Pertama : tentang keindahan susunannya (segi balaghah)
Beliau bersabda, إِنَّمَا اْ لأَ عْمَا لٌ بِا لنِّيَّا تِ, diantara bentuk balaghah yang ada pada susunan kalimat ini adalah makna pembatasan (hashr) yaitu: menetapkan hukum yang ada pada konteks kalimat dan meniadakan yang lainnya. Dalam bahasa Arab, makna pembatasan atau penyepitan diwakili oleh kata (إِنَّمَا), kata ini mengandung makna hashr, seperti perkataan    (زَيْدٌ قَا ئِمٌ) “Zaid sedang berdiri”, dalam susunan ini tidak ada makna الحَصْر. Namun jika berkata (إِنَّمَا زَيْدٌ قَا ئِمٌ), “Sesungguhnya Zaid betul-betul sedang berdiri, karena tidak ada perbuatan lainnya yang dia lakukan kecuali berdiri.” Demikian pula dengan sabda beliau         لِكُلِّ ا مْرِئٍ مَا نَوَى وَ اِنَّمَا  .

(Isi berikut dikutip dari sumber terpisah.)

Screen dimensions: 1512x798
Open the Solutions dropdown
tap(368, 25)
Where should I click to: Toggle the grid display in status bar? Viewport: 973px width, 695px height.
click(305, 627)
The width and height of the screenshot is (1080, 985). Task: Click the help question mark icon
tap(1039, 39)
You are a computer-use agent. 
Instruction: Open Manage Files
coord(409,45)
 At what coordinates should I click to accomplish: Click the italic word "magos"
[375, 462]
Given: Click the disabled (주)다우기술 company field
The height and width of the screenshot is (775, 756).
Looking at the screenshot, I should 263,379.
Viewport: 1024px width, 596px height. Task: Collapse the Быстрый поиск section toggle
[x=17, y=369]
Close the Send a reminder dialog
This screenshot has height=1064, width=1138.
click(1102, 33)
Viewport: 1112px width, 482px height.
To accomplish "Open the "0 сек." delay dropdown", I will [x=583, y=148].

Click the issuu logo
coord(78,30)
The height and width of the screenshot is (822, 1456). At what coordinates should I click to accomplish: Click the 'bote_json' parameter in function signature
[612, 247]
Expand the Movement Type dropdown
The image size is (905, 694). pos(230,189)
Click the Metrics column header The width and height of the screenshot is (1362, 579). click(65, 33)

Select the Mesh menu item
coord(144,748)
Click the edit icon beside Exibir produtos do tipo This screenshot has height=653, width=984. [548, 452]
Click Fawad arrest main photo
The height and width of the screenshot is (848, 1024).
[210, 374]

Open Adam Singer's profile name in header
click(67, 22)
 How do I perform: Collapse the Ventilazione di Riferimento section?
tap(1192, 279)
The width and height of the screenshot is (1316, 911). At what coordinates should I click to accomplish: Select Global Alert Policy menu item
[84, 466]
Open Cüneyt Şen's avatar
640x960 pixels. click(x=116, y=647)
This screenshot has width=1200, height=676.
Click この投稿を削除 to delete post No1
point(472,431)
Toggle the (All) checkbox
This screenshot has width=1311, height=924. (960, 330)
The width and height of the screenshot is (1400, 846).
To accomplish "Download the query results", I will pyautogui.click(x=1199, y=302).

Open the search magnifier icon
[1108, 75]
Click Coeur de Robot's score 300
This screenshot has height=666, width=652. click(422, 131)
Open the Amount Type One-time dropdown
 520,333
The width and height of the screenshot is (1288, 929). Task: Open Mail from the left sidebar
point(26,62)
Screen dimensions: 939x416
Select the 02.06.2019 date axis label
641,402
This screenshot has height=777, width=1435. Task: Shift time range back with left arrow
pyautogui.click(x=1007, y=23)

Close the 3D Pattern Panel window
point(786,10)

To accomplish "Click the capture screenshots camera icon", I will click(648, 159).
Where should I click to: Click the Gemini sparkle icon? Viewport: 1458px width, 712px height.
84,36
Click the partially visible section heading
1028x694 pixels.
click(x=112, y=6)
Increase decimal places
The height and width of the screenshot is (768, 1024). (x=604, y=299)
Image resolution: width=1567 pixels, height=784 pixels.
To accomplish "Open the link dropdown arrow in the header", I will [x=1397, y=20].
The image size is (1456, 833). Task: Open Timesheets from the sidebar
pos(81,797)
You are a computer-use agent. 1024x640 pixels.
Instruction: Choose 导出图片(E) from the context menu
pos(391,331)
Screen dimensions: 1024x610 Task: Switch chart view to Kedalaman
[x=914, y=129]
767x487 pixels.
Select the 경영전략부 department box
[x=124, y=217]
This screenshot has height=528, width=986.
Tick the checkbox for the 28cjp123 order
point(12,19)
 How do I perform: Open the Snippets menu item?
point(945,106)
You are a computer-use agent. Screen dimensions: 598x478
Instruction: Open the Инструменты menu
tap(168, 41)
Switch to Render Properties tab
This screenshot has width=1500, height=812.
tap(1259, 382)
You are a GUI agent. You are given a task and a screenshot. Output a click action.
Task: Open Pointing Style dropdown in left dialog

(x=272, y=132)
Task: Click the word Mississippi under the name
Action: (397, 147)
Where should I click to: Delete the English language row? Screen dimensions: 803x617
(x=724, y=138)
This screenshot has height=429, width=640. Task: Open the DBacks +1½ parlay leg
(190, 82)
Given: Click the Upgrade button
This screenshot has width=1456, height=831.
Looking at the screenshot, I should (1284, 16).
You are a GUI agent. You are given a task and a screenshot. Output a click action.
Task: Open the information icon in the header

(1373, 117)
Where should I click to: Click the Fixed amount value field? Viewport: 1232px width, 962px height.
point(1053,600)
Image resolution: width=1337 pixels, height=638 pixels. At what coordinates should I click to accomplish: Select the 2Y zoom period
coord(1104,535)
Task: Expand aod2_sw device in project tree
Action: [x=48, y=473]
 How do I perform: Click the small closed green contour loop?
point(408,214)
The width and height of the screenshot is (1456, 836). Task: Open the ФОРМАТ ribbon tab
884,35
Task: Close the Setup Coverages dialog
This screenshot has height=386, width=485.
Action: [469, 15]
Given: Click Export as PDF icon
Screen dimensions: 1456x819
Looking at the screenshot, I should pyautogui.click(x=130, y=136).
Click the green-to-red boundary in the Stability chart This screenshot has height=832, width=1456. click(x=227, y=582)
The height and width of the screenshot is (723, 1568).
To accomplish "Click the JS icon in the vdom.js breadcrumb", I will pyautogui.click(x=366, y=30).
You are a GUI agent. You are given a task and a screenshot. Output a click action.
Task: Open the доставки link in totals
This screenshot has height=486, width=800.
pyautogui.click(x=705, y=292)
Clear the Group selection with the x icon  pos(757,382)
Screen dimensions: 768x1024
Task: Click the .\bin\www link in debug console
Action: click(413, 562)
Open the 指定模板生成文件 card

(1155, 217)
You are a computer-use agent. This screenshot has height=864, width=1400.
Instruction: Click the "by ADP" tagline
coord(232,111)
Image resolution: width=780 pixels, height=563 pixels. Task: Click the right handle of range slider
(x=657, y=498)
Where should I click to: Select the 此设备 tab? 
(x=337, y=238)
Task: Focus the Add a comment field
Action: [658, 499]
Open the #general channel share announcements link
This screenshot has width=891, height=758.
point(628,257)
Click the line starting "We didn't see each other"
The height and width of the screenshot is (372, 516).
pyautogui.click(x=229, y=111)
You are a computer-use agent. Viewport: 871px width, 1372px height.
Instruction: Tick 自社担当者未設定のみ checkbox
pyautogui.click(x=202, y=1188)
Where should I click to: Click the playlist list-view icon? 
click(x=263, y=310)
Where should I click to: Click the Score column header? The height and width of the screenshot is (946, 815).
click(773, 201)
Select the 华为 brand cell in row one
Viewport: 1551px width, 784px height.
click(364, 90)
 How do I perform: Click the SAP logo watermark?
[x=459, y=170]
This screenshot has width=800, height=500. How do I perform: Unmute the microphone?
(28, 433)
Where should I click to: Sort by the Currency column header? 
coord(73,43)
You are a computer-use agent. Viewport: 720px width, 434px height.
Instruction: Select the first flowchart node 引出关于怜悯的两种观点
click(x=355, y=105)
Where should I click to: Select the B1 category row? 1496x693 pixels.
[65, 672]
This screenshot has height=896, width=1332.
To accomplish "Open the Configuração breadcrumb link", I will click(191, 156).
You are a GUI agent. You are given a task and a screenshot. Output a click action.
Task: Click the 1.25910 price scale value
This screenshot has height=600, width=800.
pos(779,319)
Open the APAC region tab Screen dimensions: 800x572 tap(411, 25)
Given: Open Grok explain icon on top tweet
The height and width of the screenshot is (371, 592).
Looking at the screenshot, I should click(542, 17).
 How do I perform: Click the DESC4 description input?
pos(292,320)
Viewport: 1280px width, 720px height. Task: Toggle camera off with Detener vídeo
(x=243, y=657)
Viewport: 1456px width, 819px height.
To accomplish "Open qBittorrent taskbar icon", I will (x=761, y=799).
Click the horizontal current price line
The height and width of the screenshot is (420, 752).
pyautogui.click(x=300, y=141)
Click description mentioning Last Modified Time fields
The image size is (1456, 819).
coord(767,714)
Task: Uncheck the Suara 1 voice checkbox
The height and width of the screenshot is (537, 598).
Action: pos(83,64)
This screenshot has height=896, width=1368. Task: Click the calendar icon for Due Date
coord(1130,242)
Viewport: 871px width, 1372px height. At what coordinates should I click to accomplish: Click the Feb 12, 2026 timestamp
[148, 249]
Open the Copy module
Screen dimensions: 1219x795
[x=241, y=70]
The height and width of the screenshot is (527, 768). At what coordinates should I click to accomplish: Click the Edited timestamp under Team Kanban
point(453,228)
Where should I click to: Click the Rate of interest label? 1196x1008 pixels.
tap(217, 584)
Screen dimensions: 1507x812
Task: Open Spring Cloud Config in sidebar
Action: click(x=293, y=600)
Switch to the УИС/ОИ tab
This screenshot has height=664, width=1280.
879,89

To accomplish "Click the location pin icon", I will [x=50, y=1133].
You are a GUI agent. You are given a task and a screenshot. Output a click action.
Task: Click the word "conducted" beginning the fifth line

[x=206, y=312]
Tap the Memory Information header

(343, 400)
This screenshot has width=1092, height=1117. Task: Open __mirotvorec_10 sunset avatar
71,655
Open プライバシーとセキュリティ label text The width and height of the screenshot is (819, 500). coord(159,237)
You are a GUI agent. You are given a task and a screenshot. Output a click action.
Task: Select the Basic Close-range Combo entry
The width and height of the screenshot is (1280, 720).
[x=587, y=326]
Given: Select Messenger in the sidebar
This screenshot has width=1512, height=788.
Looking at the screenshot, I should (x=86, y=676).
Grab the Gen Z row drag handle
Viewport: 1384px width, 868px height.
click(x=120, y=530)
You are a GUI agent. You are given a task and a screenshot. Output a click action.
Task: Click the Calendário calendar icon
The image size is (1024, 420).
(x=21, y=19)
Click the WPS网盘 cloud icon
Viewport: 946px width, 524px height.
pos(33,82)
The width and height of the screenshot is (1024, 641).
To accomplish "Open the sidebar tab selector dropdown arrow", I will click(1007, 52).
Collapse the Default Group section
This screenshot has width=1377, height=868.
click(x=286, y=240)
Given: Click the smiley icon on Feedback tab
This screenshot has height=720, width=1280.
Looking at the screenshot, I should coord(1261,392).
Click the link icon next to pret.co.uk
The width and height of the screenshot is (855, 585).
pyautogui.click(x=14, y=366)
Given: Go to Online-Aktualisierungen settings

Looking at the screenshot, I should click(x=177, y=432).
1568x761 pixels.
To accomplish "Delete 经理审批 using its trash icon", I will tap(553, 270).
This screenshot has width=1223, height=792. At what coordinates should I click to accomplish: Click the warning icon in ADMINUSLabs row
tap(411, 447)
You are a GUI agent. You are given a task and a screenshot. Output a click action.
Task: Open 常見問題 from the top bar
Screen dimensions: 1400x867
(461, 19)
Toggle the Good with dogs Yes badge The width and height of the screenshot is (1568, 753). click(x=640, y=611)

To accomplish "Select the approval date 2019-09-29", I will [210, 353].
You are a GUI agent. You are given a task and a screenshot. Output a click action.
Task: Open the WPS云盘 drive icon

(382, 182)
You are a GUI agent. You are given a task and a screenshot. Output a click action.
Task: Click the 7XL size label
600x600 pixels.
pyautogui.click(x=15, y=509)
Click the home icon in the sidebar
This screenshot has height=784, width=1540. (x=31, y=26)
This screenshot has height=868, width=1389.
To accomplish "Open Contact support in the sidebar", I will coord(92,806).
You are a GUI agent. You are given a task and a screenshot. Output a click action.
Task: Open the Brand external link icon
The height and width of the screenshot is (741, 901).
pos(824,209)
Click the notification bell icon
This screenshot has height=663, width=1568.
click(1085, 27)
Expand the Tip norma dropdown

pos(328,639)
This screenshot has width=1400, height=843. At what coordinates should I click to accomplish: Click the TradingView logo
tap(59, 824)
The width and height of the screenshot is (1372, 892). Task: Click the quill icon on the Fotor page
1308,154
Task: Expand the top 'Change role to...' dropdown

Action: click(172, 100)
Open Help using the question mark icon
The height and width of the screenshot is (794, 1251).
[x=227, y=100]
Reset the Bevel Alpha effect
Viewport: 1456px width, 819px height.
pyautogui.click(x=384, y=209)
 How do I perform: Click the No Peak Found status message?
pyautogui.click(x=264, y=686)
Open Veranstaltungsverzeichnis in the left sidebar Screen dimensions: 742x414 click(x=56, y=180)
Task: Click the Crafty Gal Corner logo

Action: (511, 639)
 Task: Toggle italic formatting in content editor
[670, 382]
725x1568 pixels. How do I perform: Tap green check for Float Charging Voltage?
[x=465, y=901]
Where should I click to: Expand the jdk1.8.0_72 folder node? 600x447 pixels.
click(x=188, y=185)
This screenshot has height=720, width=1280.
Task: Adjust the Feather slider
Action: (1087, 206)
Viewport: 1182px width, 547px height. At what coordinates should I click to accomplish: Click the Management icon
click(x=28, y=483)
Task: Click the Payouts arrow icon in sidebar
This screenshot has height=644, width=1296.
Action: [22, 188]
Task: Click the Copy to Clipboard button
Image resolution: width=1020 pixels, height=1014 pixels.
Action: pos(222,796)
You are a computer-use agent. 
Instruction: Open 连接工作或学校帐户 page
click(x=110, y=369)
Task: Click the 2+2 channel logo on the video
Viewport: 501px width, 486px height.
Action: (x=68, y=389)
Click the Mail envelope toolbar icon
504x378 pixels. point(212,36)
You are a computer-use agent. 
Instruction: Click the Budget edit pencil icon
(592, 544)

Beliau bersabda: وَمَنْ كَانَتْ هِجْرَتُهُ لِدُنْيَا يُصِيْبُهَا أَوْ امْرَأَةٍ يَنْكِحُهَا فَهِجْرَتُهُ إِلَى مَا هَاجَرَ إِلَيْهِ  “Dan Barangsiapa hijrahnya karena dunia yang ia harapkan atau karena wanita yang ingin ia nikahi, maka hijrahnya itu menuju yang ia inginkan.” Nilai balaghah yang ada dalam susunan kalimat ini adalah: ada unsur penyembunyian niat orang yang berhijrah kepada dunia, sebab ungkapan beliau berbunyi فَهِجْرَتُهُ إِلَى مَا هَاجَرَ إِلَيْهِ bukan dengan إِلَى الدٌّنْيَا يُصِيْبُهَا  . Adapun manfaat secara balaghah dalam ungkapan diatas adalah sikap meremehkan orang yang di maksud dalam hadits terhadap sebab di berhijrah kepadanya, karena tidak pas dengan ungkapan seperti itu, sehingga beliau menggantinya dengan ungkapan lain, yaitu مَا هَاجَرَ إِلَيْهِ إِلَى .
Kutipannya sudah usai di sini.